BEGIN RECORDED INFORMATION
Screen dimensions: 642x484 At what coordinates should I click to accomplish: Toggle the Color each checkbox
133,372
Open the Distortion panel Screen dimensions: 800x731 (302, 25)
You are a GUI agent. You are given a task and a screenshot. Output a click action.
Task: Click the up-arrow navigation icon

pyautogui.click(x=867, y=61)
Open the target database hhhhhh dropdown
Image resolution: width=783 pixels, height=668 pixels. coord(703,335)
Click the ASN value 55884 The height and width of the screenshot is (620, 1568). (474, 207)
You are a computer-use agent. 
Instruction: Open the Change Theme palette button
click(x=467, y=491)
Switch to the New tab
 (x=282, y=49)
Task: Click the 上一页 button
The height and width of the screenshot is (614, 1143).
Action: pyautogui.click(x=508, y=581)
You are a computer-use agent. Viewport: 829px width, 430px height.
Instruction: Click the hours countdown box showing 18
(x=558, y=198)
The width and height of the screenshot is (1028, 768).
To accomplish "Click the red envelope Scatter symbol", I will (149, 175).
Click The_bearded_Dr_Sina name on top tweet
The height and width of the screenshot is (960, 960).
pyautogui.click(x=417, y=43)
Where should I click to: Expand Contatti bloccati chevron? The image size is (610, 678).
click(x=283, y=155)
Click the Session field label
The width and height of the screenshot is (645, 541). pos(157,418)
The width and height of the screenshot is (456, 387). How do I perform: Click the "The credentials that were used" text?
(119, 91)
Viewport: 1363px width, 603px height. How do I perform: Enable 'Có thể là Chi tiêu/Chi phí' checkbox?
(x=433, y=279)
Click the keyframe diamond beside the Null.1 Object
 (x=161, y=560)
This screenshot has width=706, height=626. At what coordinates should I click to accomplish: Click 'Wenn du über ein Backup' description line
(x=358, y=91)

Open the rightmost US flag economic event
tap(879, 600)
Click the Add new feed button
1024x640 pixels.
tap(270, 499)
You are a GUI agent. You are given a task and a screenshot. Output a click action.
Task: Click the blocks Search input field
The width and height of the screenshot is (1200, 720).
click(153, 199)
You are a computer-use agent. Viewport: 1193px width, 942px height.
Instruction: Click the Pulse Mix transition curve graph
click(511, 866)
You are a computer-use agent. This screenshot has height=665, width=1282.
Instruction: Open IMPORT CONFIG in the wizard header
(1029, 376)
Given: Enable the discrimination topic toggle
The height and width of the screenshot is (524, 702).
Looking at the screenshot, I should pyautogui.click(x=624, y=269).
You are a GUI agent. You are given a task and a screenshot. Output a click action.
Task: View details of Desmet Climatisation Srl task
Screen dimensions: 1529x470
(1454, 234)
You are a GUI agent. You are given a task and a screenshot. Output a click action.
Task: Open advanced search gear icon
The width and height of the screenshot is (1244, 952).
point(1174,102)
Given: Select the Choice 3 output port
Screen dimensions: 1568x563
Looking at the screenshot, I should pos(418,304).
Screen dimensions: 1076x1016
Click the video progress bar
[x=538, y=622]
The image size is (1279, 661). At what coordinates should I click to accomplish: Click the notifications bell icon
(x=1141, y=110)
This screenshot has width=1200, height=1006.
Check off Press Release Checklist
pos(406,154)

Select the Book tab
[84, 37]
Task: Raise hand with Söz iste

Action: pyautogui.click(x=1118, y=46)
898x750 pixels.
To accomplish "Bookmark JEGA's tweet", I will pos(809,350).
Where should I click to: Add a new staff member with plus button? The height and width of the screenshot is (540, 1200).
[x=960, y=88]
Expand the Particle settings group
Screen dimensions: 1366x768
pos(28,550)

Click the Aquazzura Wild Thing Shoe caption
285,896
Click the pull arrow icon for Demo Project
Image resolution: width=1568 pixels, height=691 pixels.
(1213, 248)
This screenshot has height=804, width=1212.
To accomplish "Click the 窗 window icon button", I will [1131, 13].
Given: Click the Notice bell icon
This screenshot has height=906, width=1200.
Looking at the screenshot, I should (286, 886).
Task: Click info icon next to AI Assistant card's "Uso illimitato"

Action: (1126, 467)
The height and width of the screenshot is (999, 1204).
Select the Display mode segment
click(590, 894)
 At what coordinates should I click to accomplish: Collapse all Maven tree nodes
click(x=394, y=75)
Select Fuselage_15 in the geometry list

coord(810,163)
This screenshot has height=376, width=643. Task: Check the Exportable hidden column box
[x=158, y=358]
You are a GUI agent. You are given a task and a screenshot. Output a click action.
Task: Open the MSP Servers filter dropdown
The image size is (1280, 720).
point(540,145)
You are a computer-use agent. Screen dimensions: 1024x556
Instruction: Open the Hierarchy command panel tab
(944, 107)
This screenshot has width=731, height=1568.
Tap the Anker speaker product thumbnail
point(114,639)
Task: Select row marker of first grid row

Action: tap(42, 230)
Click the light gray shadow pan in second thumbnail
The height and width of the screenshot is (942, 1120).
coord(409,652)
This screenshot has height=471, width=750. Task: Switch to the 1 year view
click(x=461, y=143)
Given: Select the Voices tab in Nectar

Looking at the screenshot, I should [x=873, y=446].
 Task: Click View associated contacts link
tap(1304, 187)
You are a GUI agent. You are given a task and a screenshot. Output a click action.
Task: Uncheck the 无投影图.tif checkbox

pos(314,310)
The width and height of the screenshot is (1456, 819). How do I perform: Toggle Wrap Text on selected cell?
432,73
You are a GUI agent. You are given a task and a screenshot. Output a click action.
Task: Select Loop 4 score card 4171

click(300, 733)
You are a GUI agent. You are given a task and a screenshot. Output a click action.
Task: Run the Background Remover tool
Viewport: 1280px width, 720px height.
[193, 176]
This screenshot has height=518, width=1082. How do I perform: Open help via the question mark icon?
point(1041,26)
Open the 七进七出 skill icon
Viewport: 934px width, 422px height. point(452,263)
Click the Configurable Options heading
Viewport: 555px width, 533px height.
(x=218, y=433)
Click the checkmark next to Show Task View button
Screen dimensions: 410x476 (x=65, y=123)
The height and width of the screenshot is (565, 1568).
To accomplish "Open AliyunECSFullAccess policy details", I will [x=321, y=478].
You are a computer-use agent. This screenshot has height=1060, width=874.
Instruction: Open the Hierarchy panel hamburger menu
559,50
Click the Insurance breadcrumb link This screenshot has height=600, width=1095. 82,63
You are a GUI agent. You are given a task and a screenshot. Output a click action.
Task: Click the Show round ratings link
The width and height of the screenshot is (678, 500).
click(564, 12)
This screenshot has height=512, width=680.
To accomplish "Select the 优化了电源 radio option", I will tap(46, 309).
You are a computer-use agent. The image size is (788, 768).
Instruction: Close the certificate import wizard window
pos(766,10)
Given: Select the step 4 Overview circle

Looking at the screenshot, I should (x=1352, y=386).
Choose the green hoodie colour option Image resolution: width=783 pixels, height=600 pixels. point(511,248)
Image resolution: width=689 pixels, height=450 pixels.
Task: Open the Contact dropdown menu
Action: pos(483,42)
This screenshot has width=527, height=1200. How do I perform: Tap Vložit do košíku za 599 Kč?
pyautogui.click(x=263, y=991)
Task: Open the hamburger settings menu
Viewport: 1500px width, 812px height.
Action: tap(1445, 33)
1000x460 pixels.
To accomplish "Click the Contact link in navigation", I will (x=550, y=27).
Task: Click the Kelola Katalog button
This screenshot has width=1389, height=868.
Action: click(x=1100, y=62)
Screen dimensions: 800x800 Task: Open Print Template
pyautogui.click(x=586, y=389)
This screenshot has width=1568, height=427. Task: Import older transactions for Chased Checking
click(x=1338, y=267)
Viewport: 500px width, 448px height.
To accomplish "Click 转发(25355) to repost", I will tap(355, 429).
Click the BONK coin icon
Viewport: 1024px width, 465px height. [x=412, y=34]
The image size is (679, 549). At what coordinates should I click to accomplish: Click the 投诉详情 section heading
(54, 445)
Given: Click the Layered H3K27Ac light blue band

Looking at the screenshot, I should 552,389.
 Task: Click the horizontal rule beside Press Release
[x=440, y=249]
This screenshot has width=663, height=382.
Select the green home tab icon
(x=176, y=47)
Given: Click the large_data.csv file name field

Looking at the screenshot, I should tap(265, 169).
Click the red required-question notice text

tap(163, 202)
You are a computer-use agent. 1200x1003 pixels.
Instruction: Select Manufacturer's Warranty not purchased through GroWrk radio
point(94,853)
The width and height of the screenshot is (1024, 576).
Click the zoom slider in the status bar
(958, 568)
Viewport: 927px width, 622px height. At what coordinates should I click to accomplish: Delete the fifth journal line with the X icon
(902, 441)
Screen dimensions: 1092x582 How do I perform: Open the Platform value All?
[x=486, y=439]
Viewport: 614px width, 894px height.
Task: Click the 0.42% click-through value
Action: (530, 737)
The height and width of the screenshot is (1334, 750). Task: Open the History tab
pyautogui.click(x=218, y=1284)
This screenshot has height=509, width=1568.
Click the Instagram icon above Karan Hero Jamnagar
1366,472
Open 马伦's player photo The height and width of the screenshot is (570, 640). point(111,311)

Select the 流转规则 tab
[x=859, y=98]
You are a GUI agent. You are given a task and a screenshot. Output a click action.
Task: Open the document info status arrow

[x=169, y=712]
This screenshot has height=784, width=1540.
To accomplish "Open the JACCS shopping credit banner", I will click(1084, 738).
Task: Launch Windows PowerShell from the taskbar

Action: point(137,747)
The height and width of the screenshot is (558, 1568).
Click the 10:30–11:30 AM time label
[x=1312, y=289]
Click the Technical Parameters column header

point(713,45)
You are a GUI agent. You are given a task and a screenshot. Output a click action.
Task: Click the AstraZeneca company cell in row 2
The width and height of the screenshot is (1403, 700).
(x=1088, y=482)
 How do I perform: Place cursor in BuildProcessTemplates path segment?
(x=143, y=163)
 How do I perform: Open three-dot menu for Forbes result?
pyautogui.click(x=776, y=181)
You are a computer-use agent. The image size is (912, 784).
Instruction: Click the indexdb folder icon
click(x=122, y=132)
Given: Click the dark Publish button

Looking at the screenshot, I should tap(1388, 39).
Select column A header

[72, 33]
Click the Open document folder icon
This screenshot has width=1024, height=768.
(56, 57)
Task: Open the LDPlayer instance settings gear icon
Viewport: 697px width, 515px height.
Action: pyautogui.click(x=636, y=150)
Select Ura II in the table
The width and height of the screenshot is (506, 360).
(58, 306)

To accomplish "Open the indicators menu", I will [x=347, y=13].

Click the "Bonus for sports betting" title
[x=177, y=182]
END RECORDED INFORMATION
**EXERCISE REQUIREMENTS**
Nothing should be returned except the lines from the one holding "How do I perform: Open three-dot" through the final line of the listing, exactly as they appear.

**YOUR RESPONSE**
 How do I perform: Open three-dot menu for Forbes result?
pyautogui.click(x=776, y=181)
You are a computer-use agent. The image size is (912, 784).
Instruction: Click the indexdb folder icon
click(x=122, y=132)
Given: Click the dark Publish button

Looking at the screenshot, I should tap(1388, 39).
Select column A header

[72, 33]
Click the Open document folder icon
This screenshot has width=1024, height=768.
(56, 57)
Task: Open the LDPlayer instance settings gear icon
Viewport: 697px width, 515px height.
Action: pyautogui.click(x=636, y=150)
Select Ura II in the table
The width and height of the screenshot is (506, 360).
(58, 306)

To accomplish "Open the indicators menu", I will [x=347, y=13].

Click the "Bonus for sports betting" title
[x=177, y=182]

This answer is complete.